I missed Halloween while I was there. This was doubly bad since Halloween is one of my favorite holidays and it is the birthday of my youngest son. I mentioned this to one of my Cypriot colleagues. Clearly she felt bad about it because she secretly had the hotel create an authentic Greek toga costume for me. She even had a local florist fashion a laurel wreath from an olive plant. So, there I sat at 4am Cyprus time alone in my room waiting to videoconference with my trick-or-treating family back home hoping like hell that there was no fire emergency in the hotel. Wouldn’t that have been a sight. Who’s the fratboy American in the lobby?
Nicosia in many ways is a sad place. The medieval town center enclosed by beautiful Venetian walls is crudely bisected by the UN buffer zone separating the Greeks from the Turkish. The difference between the two sides is striking. Though the border is much more permeable than it used to be, the economic disparity is real and obvious. Greek Cypriot troops and the Turkish military stare each other down while UN guards maintain order. Animosity over the Turkish invasion of 1974 is so palpable and frankly stated that you’d think it happened last month. Clearly it is a wound that will take generations to heal: one of my Greek Cypriot colleagues noted that the house he grew up in in the north is now a UN depot on the first floor, a Turkish residence upstairs, and a brothel in the basement. A terrible predicament to be sure, but I couldn’t shake the feeling that this was so much ado about a truly tiny place.

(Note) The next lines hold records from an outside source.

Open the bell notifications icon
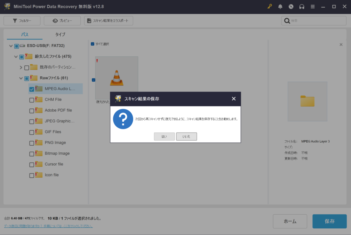 pyautogui.click(x=280, y=7)
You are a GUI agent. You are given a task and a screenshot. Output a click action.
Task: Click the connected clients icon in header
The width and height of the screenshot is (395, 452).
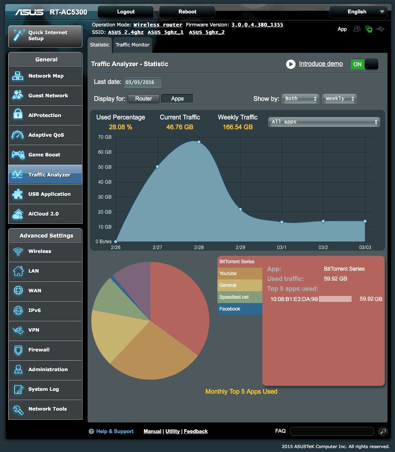tap(357, 29)
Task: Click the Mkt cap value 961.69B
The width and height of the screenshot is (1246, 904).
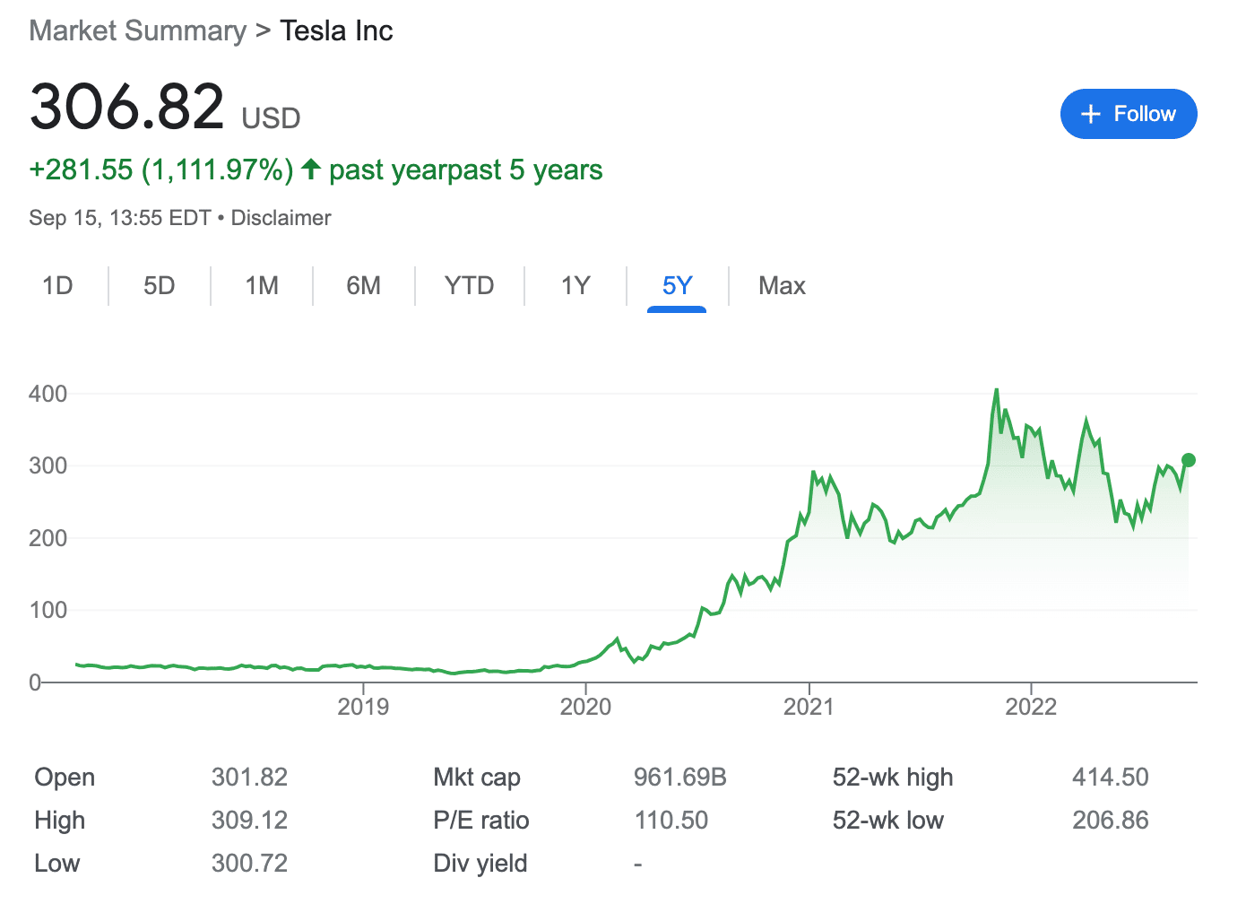Action: click(x=679, y=777)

I certainly don’t have a solution, but stepping back a bit it is obvious that Cyprus is far too tiny to be split in half, especially given its historical role as a crossroad of cultures.

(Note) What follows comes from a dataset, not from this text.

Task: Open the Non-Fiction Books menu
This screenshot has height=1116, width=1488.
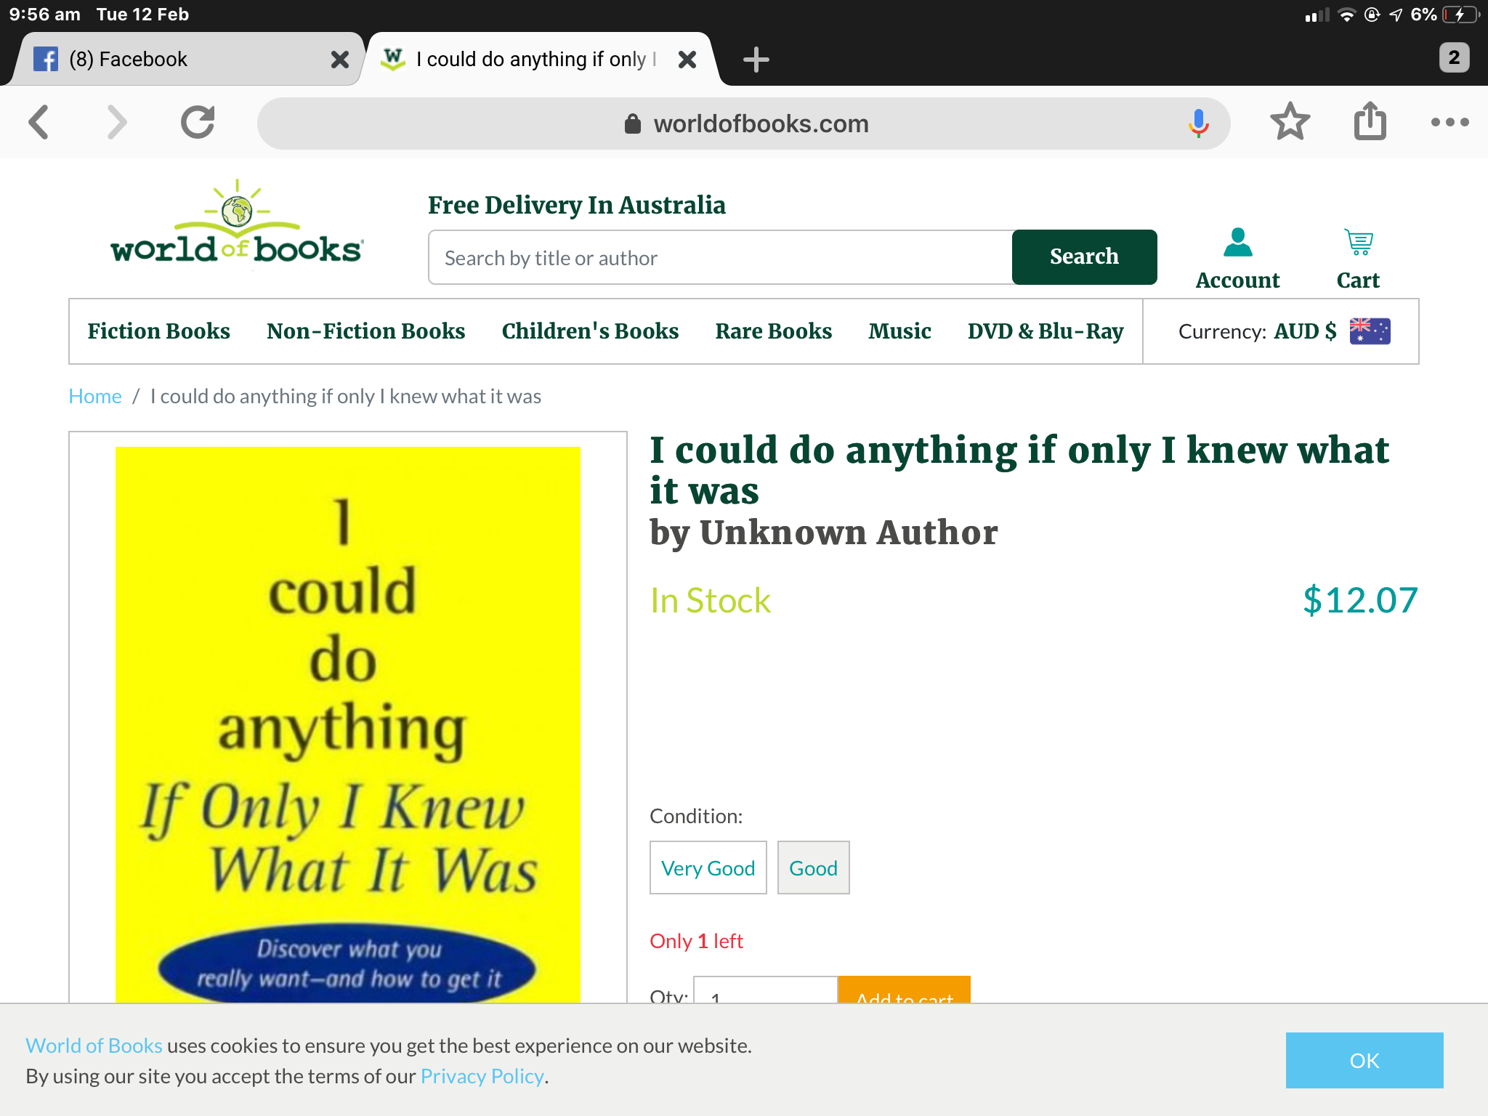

From Cyprus I went back to London for a few days of meetings. Turns out I showed up for Guy Fawkes Night, which is actually Guy Fawkes Weekend as far as I could tell. The country seemed to be shooting off fireworks from the moment I arrived to the moment I left. I might actually be suffering from post-traumatic stress disorder the shelling was so constant. But you really must applaud a holiday based on a foiled plot to detonate parliament. One wonders what they are really celebrating — that Guy didn’t succeed or what it would have been like (BOOM!) if he had?
Waiting for my flight home I queued in back of an irate American woman demanding recompense for the $300 of cosmetics that the BAA relieved her of at Heathrow. I just shook my head and took my seat. Turns out this irate American was my seatmate. And her anger was more understandable than I had at first thought. She had all her items neatly measured and baggied, per the guidelines. When she departed Germany to make her connection in London British Airways told her that the bag was fine. Yet, in Heathrow they yanked it.

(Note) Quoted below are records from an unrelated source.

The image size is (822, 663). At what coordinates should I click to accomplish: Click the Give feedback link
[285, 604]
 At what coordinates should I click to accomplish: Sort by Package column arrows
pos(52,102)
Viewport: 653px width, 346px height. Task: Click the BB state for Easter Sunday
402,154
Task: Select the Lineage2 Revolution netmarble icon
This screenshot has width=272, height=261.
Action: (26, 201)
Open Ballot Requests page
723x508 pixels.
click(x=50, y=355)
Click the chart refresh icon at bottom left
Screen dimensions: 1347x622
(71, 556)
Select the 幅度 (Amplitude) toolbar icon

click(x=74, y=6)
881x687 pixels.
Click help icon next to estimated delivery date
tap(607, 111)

Say what you will about carrying several hundred dollars’ worth of cosmetics on your person, but she had a good excuse: she was Nancy Gustafson, a professional opera singer. And not just any opera singer as I would learn over the next few hours, but one of the best, a frequent soprano collaborator with every one of the Three Tenors. My first comment was “But, but, you’re not fat. Aren’t you supposed to be fat?” Like she’d never heard that before. It was a fascinating conversation. Basically the top tier of opera singers have no home. They travel the world constantly. She was practicing in her seat for a Russian opera to be performed in Tokyo on Tuesday. This was made more difficult because she doesn’t speak Russian and, well, belting out practice verses on an airplane is generally frowned upon. She was also suprsingly geeky, carrying a Vaio, MacBook, and Treo. And her iTunes library, whoa! Let’s just say there’s not a great deal of overlap with my library. She did have some pop in there, though, including the first track in the library wonderfully titled “I Don’t Give a Fuck.” See, even opera singers slum it sometimes. Nancy’s website is down at the moment, but you can learn a bit more here.
And so, to the two of you who’ve made it this far: you’re insane, but thanks. Must make shorter posts!
40<40
So here’s the deal on that post about the L train photo shoot. In what can only be described as a momentary lapse of reason, the good people at Crain’s Chicago Business have selected me for their annual 40 Under 40 issue. Sorry if reading that just made coffee shoot out your nose. It’s true. They think I’m important.
The theme of the issue was “sanctuary.” The reporters wanted to know where we went to get away from it all. Well, they picked a bad few months to ask me. With the birth of my daughter (and two rambunctious boys) this summer was completely up-ended. Hmmm, sanctuary, sanctuary? Does locking myself in the bathroom count? Home is crazy; work is crazy; so that left only the commute in between. And thus was born the idea that riding the train is my escape.* This is true to some degree. I can relax, read, or just people-watch. I should probably thank my profile’s author, Mark Scheffler, for not making me out as some sort of trainspotting lunatic.
The issue is full of lots of interesting stats. Would you believe none of the 40 Under 40 (which actually total 43, huh?) has a tattoo and that the honorees are overwhelmingly Cubs fans? The best part is that I get to see fellow honoree Jason Fried (of 37Signals) tomorrow night and (re)introduce myself as a “merchant of complexity.” What a perfect intro line.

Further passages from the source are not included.